Mentre addentava un dolce, il bambino disse con orgoglio: "Di solito si prendono due pesci, ma oggi ne ho presi tre."
Il viaggiatore, perplesso, chiese: "Ma nel tuo secchio non c'è nemmeno un pesce?" Allora il bambino indicò e rispose: "Tu sei il terzo pesce di oggi, zio."
Il viaggiatore sorrise amaramente e realizzò la trappola: "Io? La tua preda? Hmm, ben fatto!" Tuttavia, preoccupato per le condizioni del bambino, chiese gentilmente: "A proposito, dove abiti?"
"Certamente, ci abito. Quello là è mio padre," disse il bambino, indicando vivacemente. "Anche mia madre è là. Lei prepara deliziosi dolci."

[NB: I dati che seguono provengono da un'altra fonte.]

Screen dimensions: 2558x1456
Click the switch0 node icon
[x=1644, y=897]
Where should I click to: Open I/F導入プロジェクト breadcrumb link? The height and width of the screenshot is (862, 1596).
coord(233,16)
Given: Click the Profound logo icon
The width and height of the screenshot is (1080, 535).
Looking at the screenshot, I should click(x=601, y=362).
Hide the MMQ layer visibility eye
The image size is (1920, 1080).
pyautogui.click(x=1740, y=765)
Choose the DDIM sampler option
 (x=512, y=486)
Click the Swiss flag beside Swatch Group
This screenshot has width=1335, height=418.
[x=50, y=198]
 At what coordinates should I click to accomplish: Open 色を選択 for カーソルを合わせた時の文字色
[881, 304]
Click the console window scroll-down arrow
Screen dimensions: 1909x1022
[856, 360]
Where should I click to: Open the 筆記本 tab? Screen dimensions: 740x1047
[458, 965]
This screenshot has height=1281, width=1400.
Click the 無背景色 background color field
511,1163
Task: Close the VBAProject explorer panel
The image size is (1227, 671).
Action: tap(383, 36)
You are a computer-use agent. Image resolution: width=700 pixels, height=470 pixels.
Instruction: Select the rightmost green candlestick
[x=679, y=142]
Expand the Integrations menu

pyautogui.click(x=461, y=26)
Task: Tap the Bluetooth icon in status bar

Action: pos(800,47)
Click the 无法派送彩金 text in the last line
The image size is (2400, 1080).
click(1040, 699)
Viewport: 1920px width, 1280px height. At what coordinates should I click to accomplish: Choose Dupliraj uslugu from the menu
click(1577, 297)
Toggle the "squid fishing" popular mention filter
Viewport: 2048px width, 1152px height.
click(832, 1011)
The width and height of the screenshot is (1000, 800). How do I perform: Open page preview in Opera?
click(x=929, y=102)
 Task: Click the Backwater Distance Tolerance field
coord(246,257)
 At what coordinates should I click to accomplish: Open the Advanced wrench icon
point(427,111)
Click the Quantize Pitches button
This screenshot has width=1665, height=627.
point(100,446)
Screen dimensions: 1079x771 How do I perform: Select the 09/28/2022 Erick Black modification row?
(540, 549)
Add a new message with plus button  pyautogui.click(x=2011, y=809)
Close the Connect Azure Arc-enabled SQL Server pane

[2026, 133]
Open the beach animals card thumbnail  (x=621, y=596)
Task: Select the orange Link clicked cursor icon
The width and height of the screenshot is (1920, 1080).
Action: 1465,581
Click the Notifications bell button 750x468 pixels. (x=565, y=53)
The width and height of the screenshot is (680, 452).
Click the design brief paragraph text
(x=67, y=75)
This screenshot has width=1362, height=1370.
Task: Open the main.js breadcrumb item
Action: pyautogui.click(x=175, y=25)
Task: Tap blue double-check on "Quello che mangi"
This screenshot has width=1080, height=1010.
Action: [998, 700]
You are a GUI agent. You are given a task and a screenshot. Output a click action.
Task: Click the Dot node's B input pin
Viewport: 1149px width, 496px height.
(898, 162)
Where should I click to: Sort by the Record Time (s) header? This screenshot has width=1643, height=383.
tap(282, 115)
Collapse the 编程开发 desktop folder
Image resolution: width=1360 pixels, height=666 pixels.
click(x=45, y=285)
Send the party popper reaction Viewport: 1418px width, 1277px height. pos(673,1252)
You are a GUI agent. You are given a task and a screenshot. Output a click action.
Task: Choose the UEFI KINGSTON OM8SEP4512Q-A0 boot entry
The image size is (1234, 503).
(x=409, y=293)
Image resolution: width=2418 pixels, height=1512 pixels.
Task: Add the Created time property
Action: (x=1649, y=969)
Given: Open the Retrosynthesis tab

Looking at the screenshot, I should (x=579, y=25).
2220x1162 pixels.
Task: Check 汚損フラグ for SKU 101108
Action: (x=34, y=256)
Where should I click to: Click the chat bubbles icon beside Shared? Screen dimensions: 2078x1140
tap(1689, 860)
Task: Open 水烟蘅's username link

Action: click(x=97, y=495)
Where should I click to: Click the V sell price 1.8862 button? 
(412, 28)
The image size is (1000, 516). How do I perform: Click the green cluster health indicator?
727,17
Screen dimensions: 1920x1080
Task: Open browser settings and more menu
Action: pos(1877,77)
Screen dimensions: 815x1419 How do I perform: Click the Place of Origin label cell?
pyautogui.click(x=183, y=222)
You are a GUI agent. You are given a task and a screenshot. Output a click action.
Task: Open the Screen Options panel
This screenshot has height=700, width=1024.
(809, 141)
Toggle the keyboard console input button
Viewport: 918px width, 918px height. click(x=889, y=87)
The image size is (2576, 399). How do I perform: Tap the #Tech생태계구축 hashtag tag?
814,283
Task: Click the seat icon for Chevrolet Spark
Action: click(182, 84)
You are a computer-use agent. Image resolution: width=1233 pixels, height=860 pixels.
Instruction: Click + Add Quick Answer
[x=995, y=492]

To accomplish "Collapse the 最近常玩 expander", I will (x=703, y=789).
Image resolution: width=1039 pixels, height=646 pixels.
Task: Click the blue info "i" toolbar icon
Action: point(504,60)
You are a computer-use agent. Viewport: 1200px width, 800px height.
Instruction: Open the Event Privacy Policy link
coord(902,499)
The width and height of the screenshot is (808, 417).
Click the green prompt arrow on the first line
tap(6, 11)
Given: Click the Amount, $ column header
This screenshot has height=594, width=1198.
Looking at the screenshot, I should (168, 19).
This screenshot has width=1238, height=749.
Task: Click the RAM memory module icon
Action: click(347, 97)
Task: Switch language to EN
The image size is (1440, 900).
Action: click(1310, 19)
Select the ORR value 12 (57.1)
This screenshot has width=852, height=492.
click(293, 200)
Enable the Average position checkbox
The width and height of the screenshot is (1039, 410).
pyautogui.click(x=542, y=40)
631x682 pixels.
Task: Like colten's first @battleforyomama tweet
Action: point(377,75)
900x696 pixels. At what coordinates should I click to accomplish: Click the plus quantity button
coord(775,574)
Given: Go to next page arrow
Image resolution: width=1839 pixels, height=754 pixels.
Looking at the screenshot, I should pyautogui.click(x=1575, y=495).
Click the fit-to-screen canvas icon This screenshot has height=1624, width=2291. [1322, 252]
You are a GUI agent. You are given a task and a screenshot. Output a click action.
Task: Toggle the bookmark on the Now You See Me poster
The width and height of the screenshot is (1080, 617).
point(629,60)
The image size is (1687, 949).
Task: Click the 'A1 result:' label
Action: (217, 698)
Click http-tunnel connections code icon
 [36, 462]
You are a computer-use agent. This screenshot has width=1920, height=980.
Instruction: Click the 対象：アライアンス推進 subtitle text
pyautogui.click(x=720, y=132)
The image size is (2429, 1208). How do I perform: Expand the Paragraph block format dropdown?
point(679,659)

La madre si inchinò sorridendo verso il viaggiatore e mostrò gratitudine dicendo: "Grazie mille. Torni a trovarci."
In quel momento, tutto divenne chiaro per il viaggiatore. Era stato completamente ingannato dal bambino e la voglia di continuare il viaggio svanì immediatamente. In realtà, il bambino non stava pescando pesci, ma esseri umani. Si stava solo divertendo a "pescare".